Syrian UN Ambassador Bashar Ja’afari declared on Sept. 7 that his government was determined to wipe out the rebels from the Idlib province. The next day, the Idlib Dawn Operation began, encircling a town 59 km. southwest of the Syrian city of Aleppo. As of Sept. 9, Russian aircraft have attacked the rebel positions in western Idlib, the mountains of the Latakia province, and the Sahl al-Ghab plain, with the goal of softening up peripheral targets and preventing a breakthrough or counterattack. Syria’s forces are ready to move.
The Russian military warned that a false-flag chemical attack staged by the rebels could occur at any time and be used as a pretext for Western missile strikes. A massive Turkish military convoy, consisting of more than 300 vehicles, including tanks, armored vehicles, and MLRS launchers, has entered Idlib from the province of Hatay.
Syria needs Idlib — the last stronghold of the jihadists and the shortest route from Latakia to Aleppo. The M5 international highway crosses Idlib, linking Turkey and Jordan through Aleppo and Damascus. Control of the province would greatly facilitate the negotiations with the Kurds and strengthen Syria’s position at the UN-brokered Geneva talks. If the negotiation process succeeds, the only territories left to liberate would be the zone controlled by the US, such as the al-Tanf military base and the surrounding area, the northern parts of the country under Turkish control, and small chunks of land still held by ISIS.

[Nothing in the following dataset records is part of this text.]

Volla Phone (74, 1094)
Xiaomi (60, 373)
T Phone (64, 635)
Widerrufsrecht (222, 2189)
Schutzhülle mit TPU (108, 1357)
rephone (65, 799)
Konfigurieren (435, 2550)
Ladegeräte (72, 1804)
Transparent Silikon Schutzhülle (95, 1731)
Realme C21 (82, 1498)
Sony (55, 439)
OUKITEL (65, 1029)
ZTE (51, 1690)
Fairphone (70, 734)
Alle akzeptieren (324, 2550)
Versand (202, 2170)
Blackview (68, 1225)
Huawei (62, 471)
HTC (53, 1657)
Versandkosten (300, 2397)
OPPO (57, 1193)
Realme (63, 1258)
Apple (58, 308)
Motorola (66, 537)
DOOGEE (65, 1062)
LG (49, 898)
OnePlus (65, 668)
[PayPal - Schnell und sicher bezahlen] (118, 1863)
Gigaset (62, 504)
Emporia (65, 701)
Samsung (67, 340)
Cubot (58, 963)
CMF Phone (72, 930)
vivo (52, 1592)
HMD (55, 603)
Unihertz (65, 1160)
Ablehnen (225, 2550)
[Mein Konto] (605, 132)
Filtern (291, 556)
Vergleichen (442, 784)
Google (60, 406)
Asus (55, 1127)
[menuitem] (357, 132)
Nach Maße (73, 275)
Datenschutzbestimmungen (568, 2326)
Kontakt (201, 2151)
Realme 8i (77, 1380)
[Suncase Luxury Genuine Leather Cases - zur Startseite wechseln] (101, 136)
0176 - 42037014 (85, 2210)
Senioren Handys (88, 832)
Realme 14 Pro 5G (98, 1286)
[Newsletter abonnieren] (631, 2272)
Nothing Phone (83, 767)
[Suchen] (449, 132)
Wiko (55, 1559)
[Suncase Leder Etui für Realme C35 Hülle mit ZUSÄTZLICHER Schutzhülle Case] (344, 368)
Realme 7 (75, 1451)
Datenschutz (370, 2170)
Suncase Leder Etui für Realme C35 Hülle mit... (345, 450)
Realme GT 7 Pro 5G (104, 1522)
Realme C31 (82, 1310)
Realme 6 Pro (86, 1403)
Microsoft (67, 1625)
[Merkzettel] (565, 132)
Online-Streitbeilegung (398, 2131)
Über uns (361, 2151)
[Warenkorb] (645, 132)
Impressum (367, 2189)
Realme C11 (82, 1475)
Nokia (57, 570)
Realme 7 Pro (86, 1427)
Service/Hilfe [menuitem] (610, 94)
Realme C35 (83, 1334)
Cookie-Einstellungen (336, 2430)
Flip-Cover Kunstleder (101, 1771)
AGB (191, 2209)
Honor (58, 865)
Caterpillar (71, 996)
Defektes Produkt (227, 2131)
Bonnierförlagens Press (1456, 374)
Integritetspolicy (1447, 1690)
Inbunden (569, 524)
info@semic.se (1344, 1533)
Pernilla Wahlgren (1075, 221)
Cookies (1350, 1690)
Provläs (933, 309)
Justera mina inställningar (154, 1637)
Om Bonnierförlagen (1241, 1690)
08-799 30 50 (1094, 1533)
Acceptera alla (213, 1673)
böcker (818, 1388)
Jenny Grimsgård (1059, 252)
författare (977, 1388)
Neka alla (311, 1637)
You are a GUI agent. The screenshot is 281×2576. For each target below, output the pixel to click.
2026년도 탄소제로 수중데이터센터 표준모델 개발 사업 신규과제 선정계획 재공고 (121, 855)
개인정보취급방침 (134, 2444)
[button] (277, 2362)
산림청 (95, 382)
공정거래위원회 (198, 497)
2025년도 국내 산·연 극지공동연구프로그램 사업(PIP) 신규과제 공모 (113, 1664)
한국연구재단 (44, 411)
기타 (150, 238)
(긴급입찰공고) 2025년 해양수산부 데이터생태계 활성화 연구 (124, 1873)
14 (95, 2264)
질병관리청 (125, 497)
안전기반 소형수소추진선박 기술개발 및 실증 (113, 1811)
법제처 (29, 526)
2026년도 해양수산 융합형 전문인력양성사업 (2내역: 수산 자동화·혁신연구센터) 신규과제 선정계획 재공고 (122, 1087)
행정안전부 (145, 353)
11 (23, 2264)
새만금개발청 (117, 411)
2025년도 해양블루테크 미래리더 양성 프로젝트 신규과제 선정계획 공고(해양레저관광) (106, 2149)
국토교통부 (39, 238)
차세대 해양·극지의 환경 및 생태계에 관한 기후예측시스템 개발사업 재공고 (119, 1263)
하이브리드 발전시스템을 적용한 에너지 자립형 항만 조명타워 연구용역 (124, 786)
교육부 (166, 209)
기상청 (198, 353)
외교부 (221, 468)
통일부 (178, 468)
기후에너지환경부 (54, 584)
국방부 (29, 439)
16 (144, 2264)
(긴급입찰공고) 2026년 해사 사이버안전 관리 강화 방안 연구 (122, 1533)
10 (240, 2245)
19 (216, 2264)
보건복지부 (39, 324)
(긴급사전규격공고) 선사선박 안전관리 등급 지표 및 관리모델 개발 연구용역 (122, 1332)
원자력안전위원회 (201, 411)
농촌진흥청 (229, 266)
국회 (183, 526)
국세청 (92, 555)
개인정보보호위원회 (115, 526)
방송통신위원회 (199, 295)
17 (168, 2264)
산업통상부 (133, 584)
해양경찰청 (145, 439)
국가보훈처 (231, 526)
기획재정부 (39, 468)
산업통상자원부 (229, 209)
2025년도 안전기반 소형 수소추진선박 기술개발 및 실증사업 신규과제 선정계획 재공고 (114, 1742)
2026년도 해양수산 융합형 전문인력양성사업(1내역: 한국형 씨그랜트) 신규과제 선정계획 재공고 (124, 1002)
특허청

Turkey opposes the idea of an Idlib offensive. It wants assurances for the groups in Idlib under its control and it doesn’t want an influx of refugees. These controversial issues can be tackled with Russia as a mediator. Turkey, Iran, and Russia did not agree on everything at the recent summit in Tehran, but the West’s hopes that they would go their separate ways, or even clash in Idlib, have been dashed.